Problem details
Emit the line that holds "Given: Open the Chrome profile avatar menu" and all lines following it through the end of the data, verbatim, and nothing else.
*** Opening Records shown ***
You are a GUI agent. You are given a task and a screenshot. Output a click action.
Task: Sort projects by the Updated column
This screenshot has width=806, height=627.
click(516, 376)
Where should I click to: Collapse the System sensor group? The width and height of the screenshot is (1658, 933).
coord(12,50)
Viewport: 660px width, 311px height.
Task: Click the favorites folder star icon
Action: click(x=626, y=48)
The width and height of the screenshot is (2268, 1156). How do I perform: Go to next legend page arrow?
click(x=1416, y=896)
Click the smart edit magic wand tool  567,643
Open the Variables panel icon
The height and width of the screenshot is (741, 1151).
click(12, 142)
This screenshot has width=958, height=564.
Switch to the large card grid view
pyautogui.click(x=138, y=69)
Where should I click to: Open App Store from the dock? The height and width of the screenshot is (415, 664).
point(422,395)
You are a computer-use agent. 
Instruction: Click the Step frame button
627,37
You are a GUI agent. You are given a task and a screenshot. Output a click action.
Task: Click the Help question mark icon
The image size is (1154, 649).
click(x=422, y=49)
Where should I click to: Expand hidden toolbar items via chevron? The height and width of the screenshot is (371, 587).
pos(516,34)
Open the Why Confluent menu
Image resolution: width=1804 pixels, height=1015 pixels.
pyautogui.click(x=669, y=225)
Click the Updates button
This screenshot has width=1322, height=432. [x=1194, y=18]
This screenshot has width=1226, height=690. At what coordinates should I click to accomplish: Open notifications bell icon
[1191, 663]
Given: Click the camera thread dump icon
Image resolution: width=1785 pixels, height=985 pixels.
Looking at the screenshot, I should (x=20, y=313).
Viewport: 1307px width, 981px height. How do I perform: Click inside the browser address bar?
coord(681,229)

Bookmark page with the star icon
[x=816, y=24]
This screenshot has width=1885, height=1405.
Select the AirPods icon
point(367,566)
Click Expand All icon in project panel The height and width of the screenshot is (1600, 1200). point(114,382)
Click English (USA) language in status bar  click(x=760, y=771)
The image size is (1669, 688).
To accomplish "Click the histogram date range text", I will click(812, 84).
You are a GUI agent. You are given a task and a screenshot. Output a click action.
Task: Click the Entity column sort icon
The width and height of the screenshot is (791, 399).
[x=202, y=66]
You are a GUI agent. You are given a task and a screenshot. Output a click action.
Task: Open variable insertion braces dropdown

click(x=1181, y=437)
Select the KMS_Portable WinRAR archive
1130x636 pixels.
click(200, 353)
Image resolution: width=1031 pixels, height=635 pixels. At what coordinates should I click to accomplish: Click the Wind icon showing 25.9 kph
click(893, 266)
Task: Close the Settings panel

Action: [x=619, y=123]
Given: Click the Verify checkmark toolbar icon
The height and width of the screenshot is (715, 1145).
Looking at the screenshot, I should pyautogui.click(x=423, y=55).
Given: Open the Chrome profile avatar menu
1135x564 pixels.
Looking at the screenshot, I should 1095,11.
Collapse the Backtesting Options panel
*** Closing Records shown ***
Task response
Given: Open the Chrome profile avatar menu
1135x564 pixels.
Looking at the screenshot, I should 1095,11.
Collapse the Backtesting Options panel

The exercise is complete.